In the morning, her two sisters will return to America, and the house will be empty and sad again. For three glorious months, all has been the way it always was, only twice as exciting, now with two grown sisters back from America. When they come now, They take her to parties, and on excursions to town, and let her get away with skipping school, and being a part of sneaking schemes behind Dad’s back, that make her feel all grown up, and a part of their lives.

Somehow, though, she’s always the one left behind: left alone, to watch the quiet sparkle of laughter die from her father’s face, and his solemn mood set in again; to watch the sorrow and heartache and loneliness in her mother’s, as she says goodbye again not knowing when she’d see them again. And as she stands by, silently, watching mother and father, the dreams of glamor in America die away. She knows that she can never go that far… because she knows what it means to be left behind.
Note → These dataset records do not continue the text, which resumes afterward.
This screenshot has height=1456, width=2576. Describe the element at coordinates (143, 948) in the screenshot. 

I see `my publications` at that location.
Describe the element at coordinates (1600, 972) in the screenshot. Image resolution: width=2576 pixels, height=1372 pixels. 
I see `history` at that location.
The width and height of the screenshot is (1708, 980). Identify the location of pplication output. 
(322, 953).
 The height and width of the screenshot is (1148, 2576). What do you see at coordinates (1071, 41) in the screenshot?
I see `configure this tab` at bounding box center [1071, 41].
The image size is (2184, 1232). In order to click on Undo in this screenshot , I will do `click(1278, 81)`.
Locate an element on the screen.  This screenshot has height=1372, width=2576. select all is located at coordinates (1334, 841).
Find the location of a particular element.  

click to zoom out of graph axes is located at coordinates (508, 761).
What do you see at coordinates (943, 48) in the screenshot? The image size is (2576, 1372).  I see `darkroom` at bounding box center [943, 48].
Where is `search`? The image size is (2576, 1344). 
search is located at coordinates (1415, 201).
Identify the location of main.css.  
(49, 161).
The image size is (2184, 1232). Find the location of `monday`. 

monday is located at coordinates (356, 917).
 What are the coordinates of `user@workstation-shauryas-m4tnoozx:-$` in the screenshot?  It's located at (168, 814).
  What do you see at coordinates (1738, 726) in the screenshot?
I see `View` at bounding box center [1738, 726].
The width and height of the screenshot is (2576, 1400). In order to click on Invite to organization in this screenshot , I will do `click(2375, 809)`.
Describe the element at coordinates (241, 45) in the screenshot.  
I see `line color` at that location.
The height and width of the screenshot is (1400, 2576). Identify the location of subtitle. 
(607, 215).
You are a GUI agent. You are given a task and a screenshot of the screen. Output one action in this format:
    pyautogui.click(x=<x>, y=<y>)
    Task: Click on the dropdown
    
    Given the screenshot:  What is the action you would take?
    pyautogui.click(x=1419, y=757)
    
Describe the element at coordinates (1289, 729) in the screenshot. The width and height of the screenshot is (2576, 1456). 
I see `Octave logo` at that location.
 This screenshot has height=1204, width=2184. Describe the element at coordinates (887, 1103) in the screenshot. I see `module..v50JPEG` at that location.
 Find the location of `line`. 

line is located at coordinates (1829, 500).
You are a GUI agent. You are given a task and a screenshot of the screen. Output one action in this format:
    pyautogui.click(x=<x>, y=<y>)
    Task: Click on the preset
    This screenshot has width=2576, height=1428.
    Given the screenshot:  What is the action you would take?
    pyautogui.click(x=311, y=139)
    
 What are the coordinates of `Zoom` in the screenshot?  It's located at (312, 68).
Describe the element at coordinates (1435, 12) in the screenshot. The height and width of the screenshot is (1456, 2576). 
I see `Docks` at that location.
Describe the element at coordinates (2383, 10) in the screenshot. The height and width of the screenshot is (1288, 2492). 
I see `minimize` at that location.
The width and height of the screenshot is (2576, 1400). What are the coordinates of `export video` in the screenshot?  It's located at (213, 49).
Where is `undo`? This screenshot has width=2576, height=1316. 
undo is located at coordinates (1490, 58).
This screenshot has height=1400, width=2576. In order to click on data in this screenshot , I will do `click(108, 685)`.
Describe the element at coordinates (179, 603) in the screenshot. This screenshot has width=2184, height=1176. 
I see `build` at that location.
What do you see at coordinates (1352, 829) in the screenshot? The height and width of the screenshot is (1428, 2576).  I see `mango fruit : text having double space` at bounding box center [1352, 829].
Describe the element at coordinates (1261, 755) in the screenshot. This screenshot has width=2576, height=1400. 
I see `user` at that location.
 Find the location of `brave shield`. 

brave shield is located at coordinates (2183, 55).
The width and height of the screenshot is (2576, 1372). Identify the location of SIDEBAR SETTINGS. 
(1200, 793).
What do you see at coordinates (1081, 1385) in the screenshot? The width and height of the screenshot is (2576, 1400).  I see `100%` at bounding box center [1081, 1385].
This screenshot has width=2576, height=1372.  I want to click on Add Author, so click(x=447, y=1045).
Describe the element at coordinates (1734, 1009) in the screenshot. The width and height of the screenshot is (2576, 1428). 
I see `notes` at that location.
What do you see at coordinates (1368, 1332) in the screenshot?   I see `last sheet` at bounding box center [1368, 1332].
____________________________________

Every rock, every tree seems to speak my name. Everything is saying, “This is your own place, this is where you came from,” and I look in wonder at the place that gave me life. The land that was worked by my great grandfather’s hands, the trees that were planted by him, the ground where my ancestors worked out their salvation, where they lived out the little corner of life entrusted to them. And these shoulders of mine that are carrying today the burdens of the many people who have gone before me were hollowed out and shaped, designed and fitted by shoulders bent beneath a plow over stubborn, soggy Irish soil, and shoulders worn with the familiarity of young weight upon them, or bent over the rising steam of freshly baked bread in the open fire place…

And here I am: come back here, so many years after all of this, so many worlds away from their suffering, and their simple, deep, real life… and yet it still remains a part of me. These are the joys and sorrows that built for me this life, this day: that have given me the shape that I am. And in the face of this, there is no response but gratitude and wonder.

I realize too, seeing these stories lived out before me, that I have received more than just life from these people, from my grandmother, from her sister. I have also been given the eyes to see it: the eyes and the ears and the heart to see, and hear and recognize the depth of a life lived, and given away. As I turn away in the dusk, and go back down the hill, I know in a way I did not before that I am walking into eternity… into the continuation of a story begun long before me.  I know I am carrying with me a whole world that needs, in turn, to be shared, that needs to be given, preserved, handed on. Just as these stories of lives lived have been given to me, by my grandmother, by her sister, I know they too do not belong to me alone. Because after all, our lives do not belong to us, made by the love and work and sacrifice of other hearts and hands. And this understanding, perhaps, is the greatest gift I have received.